Reproduce the rows below, replacing every occurrence of "Locate an element" with "Find an element" and leaving everything else unchanged.
[START OF TASK MATERIAL]
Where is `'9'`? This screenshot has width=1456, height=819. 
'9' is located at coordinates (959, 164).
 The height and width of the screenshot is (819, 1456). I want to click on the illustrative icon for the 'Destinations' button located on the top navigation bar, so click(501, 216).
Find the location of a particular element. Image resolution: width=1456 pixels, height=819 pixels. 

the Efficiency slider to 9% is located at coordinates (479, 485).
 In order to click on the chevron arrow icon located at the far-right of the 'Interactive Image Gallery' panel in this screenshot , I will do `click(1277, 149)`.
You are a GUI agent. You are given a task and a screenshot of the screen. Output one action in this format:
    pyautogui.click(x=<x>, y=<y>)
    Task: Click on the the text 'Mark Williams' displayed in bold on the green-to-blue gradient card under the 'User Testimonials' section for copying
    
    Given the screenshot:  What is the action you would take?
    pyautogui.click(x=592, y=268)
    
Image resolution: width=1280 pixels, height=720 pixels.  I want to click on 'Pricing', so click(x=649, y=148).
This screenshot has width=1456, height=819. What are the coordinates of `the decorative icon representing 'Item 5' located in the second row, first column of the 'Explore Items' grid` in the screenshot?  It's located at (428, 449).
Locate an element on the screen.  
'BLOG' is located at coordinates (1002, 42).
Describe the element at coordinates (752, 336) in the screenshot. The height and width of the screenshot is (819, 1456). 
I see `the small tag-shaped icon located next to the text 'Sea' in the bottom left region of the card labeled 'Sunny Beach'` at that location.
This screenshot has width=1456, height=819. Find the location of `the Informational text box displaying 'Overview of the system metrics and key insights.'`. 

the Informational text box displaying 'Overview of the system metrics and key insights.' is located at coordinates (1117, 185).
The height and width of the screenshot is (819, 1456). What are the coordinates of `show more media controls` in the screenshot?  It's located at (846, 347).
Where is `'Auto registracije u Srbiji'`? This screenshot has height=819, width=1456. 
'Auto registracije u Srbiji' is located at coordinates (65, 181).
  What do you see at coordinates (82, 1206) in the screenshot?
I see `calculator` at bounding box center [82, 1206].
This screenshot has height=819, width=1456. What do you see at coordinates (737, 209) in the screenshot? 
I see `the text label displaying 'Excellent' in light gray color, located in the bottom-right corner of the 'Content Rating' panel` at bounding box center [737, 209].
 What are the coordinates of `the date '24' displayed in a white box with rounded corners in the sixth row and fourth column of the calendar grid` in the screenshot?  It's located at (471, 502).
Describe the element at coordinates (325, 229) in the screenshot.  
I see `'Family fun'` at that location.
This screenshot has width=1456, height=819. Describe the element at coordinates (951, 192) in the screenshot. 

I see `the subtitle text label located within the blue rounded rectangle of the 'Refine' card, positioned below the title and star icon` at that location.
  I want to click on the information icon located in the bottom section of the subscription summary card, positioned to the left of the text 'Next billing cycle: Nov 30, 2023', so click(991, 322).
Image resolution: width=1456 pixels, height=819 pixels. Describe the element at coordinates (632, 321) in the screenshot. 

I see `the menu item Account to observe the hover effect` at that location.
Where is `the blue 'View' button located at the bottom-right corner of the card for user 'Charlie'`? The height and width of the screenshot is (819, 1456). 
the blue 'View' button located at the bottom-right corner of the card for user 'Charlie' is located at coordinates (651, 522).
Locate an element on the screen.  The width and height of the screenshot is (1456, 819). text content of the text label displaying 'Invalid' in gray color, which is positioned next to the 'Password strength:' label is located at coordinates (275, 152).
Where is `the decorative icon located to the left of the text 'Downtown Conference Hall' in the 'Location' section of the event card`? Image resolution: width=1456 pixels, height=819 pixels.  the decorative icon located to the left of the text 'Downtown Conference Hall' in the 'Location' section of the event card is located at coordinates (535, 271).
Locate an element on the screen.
[END OF TASK MATERIAL]
OUTPUT FOR THIS EXERCISE:
Where is `'9'`? This screenshot has width=1456, height=819. 
'9' is located at coordinates (959, 164).
 The height and width of the screenshot is (819, 1456). I want to click on the illustrative icon for the 'Destinations' button located on the top navigation bar, so click(501, 216).
Find the location of a particular element. Image resolution: width=1456 pixels, height=819 pixels. 

the Efficiency slider to 9% is located at coordinates (479, 485).
 In order to click on the chevron arrow icon located at the far-right of the 'Interactive Image Gallery' panel in this screenshot , I will do `click(1277, 149)`.
You are a GUI agent. You are given a task and a screenshot of the screen. Output one action in this format:
    pyautogui.click(x=<x>, y=<y>)
    Task: Click on the the text 'Mark Williams' displayed in bold on the green-to-blue gradient card under the 'User Testimonials' section for copying
    
    Given the screenshot:  What is the action you would take?
    pyautogui.click(x=592, y=268)
    
Image resolution: width=1280 pixels, height=720 pixels.  I want to click on 'Pricing', so click(x=649, y=148).
This screenshot has width=1456, height=819. What are the coordinates of `the decorative icon representing 'Item 5' located in the second row, first column of the 'Explore Items' grid` in the screenshot?  It's located at (428, 449).
Find an element on the screen.  
'BLOG' is located at coordinates (1002, 42).
Describe the element at coordinates (752, 336) in the screenshot. The height and width of the screenshot is (819, 1456). 
I see `the small tag-shaped icon located next to the text 'Sea' in the bottom left region of the card labeled 'Sunny Beach'` at that location.
This screenshot has width=1456, height=819. Find the location of `the Informational text box displaying 'Overview of the system metrics and key insights.'`. 

the Informational text box displaying 'Overview of the system metrics and key insights.' is located at coordinates (1117, 185).
The height and width of the screenshot is (819, 1456). What are the coordinates of `show more media controls` in the screenshot?  It's located at (846, 347).
Where is `'Auto registracije u Srbiji'`? This screenshot has height=819, width=1456. 
'Auto registracije u Srbiji' is located at coordinates (65, 181).
  What do you see at coordinates (82, 1206) in the screenshot?
I see `calculator` at bounding box center [82, 1206].
This screenshot has height=819, width=1456. What do you see at coordinates (737, 209) in the screenshot? 
I see `the text label displaying 'Excellent' in light gray color, located in the bottom-right corner of the 'Content Rating' panel` at bounding box center [737, 209].
 What are the coordinates of `the date '24' displayed in a white box with rounded corners in the sixth row and fourth column of the calendar grid` in the screenshot?  It's located at (471, 502).
Describe the element at coordinates (325, 229) in the screenshot.  
I see `'Family fun'` at that location.
This screenshot has width=1456, height=819. Describe the element at coordinates (951, 192) in the screenshot. 

I see `the subtitle text label located within the blue rounded rectangle of the 'Refine' card, positioned below the title and star icon` at that location.
  I want to click on the information icon located in the bottom section of the subscription summary card, positioned to the left of the text 'Next billing cycle: Nov 30, 2023', so click(991, 322).
Image resolution: width=1456 pixels, height=819 pixels. Describe the element at coordinates (632, 321) in the screenshot. 

I see `the menu item Account to observe the hover effect` at that location.
Where is `the blue 'View' button located at the bottom-right corner of the card for user 'Charlie'`? The height and width of the screenshot is (819, 1456). 
the blue 'View' button located at the bottom-right corner of the card for user 'Charlie' is located at coordinates (651, 522).
Find an element on the screen.  The width and height of the screenshot is (1456, 819). text content of the text label displaying 'Invalid' in gray color, which is positioned next to the 'Password strength:' label is located at coordinates (275, 152).
Where is `the decorative icon located to the left of the text 'Downtown Conference Hall' in the 'Location' section of the event card`? Image resolution: width=1456 pixels, height=819 pixels.  the decorative icon located to the left of the text 'Downtown Conference Hall' in the 'Location' section of the event card is located at coordinates (535, 271).
Find an element on the screen.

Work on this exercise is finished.